PROBLEM TO WORK ON - Please copy exactly the lines from the top of the data through the line containing "You are a computer-use agent. The image", and nothing else.

ENTRIES SUPPLIED -
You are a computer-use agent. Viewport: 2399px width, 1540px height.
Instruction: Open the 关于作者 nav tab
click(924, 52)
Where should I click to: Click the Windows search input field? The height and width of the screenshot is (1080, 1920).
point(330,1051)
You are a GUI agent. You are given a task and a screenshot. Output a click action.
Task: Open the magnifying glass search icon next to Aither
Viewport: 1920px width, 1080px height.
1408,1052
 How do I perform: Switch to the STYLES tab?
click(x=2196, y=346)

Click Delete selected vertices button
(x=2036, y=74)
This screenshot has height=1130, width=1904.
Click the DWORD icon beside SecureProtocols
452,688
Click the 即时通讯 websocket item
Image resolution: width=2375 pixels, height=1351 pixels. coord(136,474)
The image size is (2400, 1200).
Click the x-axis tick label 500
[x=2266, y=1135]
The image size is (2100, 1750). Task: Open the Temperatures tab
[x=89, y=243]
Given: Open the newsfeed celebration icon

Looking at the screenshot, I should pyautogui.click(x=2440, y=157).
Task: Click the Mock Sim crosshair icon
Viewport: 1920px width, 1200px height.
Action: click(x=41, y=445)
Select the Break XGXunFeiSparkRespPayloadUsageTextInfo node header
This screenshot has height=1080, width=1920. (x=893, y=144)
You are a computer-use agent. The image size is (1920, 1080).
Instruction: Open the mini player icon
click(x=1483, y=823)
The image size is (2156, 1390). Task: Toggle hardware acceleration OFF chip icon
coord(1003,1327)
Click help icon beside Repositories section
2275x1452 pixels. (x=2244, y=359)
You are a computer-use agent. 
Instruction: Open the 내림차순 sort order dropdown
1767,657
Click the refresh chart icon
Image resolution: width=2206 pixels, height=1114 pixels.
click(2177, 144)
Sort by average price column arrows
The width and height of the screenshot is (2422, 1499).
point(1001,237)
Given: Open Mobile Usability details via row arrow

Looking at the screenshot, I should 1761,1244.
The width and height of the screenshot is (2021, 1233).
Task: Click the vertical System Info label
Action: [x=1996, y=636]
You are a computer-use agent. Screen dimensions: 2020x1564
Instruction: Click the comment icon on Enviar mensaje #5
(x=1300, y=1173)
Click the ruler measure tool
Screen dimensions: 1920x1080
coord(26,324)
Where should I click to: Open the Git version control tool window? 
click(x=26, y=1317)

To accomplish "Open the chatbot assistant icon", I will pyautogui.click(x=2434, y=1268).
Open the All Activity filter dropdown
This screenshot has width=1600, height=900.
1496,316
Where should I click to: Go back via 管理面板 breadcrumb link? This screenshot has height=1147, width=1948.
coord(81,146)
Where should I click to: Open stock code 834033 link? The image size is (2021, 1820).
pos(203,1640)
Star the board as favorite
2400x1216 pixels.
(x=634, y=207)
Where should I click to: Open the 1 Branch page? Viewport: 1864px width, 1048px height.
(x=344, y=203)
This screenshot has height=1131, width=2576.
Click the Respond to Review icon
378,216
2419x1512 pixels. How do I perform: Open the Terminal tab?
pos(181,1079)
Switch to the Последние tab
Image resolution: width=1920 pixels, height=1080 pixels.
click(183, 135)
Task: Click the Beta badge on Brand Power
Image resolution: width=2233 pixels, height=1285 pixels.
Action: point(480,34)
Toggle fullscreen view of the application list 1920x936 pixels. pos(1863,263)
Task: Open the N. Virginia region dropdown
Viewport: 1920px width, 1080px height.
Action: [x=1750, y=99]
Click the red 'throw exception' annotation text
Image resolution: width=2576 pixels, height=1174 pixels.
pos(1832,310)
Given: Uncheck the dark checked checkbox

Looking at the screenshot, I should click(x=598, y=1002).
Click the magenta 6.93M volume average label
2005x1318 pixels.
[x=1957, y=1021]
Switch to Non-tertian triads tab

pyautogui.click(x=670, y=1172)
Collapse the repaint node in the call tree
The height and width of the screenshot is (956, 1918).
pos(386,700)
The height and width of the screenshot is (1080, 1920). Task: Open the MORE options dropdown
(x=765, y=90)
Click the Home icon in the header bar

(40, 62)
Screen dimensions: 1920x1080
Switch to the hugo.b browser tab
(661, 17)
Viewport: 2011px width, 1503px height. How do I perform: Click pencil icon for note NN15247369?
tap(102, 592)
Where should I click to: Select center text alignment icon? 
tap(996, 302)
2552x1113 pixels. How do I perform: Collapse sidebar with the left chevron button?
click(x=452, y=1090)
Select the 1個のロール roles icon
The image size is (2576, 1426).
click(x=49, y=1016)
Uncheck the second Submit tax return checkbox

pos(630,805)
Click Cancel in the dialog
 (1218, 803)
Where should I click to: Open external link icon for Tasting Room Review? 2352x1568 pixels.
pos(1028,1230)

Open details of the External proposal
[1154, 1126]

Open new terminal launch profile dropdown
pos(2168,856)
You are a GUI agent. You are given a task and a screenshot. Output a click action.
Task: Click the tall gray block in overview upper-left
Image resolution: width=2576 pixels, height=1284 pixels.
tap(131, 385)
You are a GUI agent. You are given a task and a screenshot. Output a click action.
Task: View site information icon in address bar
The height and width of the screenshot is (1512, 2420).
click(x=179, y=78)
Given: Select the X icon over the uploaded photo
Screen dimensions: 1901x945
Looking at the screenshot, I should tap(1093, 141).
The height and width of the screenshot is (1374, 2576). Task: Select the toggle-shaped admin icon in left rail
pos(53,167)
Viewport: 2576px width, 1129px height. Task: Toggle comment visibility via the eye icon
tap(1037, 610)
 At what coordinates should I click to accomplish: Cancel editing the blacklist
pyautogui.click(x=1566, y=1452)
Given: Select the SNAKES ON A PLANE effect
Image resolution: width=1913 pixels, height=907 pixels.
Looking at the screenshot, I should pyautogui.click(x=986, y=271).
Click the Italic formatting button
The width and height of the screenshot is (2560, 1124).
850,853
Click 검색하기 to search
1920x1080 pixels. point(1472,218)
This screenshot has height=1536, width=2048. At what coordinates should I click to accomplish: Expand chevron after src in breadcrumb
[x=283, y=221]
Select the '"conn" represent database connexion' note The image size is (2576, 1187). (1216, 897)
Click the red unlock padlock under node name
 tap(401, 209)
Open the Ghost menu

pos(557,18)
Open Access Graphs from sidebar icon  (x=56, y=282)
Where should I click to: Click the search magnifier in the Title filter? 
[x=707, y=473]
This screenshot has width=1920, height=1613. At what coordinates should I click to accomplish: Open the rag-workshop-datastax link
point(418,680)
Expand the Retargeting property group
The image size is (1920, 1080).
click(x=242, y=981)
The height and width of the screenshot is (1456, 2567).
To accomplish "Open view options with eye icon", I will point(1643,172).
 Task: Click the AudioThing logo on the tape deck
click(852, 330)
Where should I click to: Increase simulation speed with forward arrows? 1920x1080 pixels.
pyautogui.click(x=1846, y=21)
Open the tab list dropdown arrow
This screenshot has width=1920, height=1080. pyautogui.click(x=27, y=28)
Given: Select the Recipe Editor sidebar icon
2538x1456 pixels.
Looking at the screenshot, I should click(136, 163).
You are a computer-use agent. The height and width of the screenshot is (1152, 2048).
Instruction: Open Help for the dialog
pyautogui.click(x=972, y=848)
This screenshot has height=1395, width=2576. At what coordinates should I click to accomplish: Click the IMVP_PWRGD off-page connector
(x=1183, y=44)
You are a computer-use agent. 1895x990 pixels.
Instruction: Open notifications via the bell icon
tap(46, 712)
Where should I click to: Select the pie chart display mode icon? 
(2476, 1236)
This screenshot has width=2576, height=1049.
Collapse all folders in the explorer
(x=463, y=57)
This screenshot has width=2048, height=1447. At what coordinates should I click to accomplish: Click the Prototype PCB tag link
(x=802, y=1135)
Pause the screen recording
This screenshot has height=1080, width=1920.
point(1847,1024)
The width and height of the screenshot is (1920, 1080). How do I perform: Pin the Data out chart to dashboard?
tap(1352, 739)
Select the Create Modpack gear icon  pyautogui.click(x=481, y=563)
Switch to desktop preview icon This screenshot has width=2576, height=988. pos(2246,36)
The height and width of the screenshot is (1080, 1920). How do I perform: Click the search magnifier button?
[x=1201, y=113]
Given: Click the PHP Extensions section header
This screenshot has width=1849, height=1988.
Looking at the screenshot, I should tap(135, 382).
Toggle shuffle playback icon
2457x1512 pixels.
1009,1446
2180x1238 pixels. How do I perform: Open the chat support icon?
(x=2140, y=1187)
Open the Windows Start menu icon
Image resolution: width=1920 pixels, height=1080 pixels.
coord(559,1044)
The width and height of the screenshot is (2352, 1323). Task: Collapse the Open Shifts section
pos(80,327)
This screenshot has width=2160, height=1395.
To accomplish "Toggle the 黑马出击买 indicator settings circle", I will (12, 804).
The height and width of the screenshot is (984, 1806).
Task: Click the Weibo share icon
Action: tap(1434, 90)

WRITTEN SOLUTION -
You are a computer-use agent. Viewport: 2399px width, 1540px height.
Instruction: Open the 关于作者 nav tab
click(924, 52)
Where should I click to: Click the Windows search input field? The height and width of the screenshot is (1080, 1920).
point(330,1051)
You are a GUI agent. You are given a task and a screenshot. Output a click action.
Task: Open the magnifying glass search icon next to Aither
Viewport: 1920px width, 1080px height.
1408,1052
 How do I perform: Switch to the STYLES tab?
click(x=2196, y=346)

Click Delete selected vertices button
(x=2036, y=74)
This screenshot has height=1130, width=1904.
Click the DWORD icon beside SecureProtocols
452,688
Click the 即时通讯 websocket item
Image resolution: width=2375 pixels, height=1351 pixels. coord(136,474)
The image size is (2400, 1200).
Click the x-axis tick label 500
[x=2266, y=1135]
The image size is (2100, 1750). Task: Open the Temperatures tab
[x=89, y=243]
Given: Open the newsfeed celebration icon

Looking at the screenshot, I should pyautogui.click(x=2440, y=157).
Task: Click the Mock Sim crosshair icon
Viewport: 1920px width, 1200px height.
Action: click(x=41, y=445)
Select the Break XGXunFeiSparkRespPayloadUsageTextInfo node header
This screenshot has height=1080, width=1920. (x=893, y=144)
You are a computer-use agent. The image size is (1920, 1080).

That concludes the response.